About two tablespoons of honey. Again, approximately. Normally, I just squeeze the squeegee bottle for 2-3 seconds.
Finally, add a touch of olive oil (or any other oil) in the container on top of the other ingredients.
I usually am able to fit 4 pieces (plus the liver) into a Pyrex container. That should be enough for a day or two. Now, into the container they go.
Most of the time, I don’t even bother washing the chicken, but that’s because I trust the supermarkets I buy them from. From my past experience, washing made the flavor dull and I have never, ever gotten food poisoning.
Just remember to wash your hands thoroughly afterward. However, if you feel like you have to wash it, then wash it. Your call, really.
Cutting the chicken is also your choice – cut into little bite-size pieces, or just butterfly the chicken breast, or whatever, really. For most people, I’d say it would be best to just get pre-cut chicken.
Self-explanatory. Try to massage the ingredients into the chicken, but there is no need to be so thorough. 10 to 15 seconds of just clumsily rolling the stuff around should be good.
The messier it looks, the better it will taste. You might want to use disposable plastic gloves, but they are not necessary.
Ideally, we would have finished even before the 10-minute timer alarm goes off. Just put the container in the oven at about 6 inches from the top coil.
Since we’ve already set the temperature at 180 Celcius or 350 Fahrenheit, there’s no need to change any settings. Hey Siri, another 10-minute timer, please.
And now, we wait. Do some other stuff in the meantime. Cook some rice, maybe? Or steam some vegetables. Play video games, stare at the phone, etc.
After 10 minutes have passed, open up the oven with those cute oven mitts you bought on impulse last week. Be prepared to be embraced by a delicious blend of sweet and spicy aroma that never gets old.
Using a spoon, flip the chicken pieces. Generously baste the chicken pieces. Okay, now put the container back in the oven. Okay then, another 10 minutes in there.
After the other 10 minutes have passed, take out the container and inspect the chicken pieces. Do they seem thoroughly cooked?
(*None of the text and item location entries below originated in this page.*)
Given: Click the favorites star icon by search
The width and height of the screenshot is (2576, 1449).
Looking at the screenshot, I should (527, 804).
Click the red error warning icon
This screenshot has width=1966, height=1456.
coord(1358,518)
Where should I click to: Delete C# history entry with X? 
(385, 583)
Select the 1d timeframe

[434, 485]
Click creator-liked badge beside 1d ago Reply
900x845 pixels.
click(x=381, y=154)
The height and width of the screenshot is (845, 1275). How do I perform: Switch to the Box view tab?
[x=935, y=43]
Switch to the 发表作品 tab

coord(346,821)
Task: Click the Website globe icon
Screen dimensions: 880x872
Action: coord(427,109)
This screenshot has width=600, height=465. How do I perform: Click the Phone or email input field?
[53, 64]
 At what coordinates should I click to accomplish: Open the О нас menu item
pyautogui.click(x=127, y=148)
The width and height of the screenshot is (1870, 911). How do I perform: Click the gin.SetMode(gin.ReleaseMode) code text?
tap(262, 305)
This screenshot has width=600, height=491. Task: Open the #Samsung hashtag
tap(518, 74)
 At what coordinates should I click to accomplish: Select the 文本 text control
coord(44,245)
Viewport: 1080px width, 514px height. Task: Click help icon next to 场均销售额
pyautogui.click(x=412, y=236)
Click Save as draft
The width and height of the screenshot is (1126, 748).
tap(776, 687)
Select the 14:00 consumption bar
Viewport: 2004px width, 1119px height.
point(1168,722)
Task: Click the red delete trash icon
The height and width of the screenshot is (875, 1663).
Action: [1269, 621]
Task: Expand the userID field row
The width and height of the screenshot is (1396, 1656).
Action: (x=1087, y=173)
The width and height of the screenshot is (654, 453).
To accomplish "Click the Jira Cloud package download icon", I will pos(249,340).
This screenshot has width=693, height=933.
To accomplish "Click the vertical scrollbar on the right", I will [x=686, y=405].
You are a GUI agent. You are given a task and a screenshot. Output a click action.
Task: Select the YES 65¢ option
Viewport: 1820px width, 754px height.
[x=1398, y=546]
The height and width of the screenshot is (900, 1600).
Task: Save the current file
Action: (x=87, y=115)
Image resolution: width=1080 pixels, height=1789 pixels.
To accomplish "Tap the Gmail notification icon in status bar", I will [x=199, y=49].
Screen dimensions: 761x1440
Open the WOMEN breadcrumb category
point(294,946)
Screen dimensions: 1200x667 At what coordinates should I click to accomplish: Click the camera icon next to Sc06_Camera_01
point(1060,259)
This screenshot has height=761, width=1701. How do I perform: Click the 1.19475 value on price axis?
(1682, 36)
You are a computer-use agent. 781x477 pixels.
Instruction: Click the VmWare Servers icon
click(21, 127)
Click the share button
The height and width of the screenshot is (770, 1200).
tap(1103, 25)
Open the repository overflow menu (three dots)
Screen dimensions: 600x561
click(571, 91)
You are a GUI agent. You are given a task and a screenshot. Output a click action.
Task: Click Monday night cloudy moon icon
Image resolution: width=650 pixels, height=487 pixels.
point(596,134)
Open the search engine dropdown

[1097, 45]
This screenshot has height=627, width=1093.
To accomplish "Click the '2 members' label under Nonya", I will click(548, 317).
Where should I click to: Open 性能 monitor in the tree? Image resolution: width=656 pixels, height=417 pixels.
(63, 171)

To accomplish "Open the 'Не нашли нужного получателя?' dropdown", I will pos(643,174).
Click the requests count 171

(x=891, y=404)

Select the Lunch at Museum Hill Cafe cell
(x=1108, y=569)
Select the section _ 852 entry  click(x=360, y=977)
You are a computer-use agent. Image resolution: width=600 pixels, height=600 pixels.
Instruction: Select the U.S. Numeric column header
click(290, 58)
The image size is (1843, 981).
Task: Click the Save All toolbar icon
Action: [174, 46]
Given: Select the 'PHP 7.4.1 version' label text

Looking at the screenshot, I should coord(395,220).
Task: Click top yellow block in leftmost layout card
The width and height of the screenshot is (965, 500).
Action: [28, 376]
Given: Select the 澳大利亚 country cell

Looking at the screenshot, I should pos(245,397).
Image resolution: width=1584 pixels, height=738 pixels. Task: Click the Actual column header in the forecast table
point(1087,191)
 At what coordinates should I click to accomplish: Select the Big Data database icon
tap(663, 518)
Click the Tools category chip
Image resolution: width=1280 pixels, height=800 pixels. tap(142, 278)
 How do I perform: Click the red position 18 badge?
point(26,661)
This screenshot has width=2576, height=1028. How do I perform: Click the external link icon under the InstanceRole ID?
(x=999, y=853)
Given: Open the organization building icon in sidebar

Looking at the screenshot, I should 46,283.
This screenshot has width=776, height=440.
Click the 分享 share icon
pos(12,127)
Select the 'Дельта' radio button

If not, back in the oven for 3 minutes, and crank it up to 200 degrees Celcius (~390 degrees Fahrenheit).
Everything seems fine? Awesome! Ideally, let it rest for a few minutes. Just serve it in the container. It’s hot hot hot, so remember to set the container on a piece of cloth (or coaster or something) to not damage your table.
Usually, I like to eat it with rice and bok choy and perhaps some mushrooms. Below is a photo I took some time ago. Looks so salivating, doesn’t it?
There will most likely be leftovers. That’s why I like to use those Pyrex containers – simply put on the lid and store in the fridge straight away. Pretty convenient, yeah?
The leftovers can be used to make quick sandwiches, burritos, samosas or even spring rolls. Add cheddar and ketchup for some extra zing.
Oh, that reminds me…the gravy. Is it called the sauce or the gravy…or…broth? I’m still not sure. Anyway, do NOT throw the gravy out! It’s so filled with flavorful goodness that can be used to cook, say, fried rice or pasta dishes. You can even use it as a flavoring for croutons.
(1) If you want the chicken to have a bit more of a golden hue, put a tablespoon of soy sauce. It doesn’t really affect the flavor profile much, but the improved color can help with the presentation aspect. Useful for impressing people, I guess.
(2) Try substituting the bird’s eye chili with habanero or other hotter varieties of peppers. As a reference point, the bird’s eye chili has around half the Scoville units of habaneros. Just, whatever you do, don’t use bell peppers. That would just taste disappointing.
(3) Probably obvious, but marinading overnight, or even a few hours, will significantly improve the chicken’s taste. This seems pretty cumbersome, however.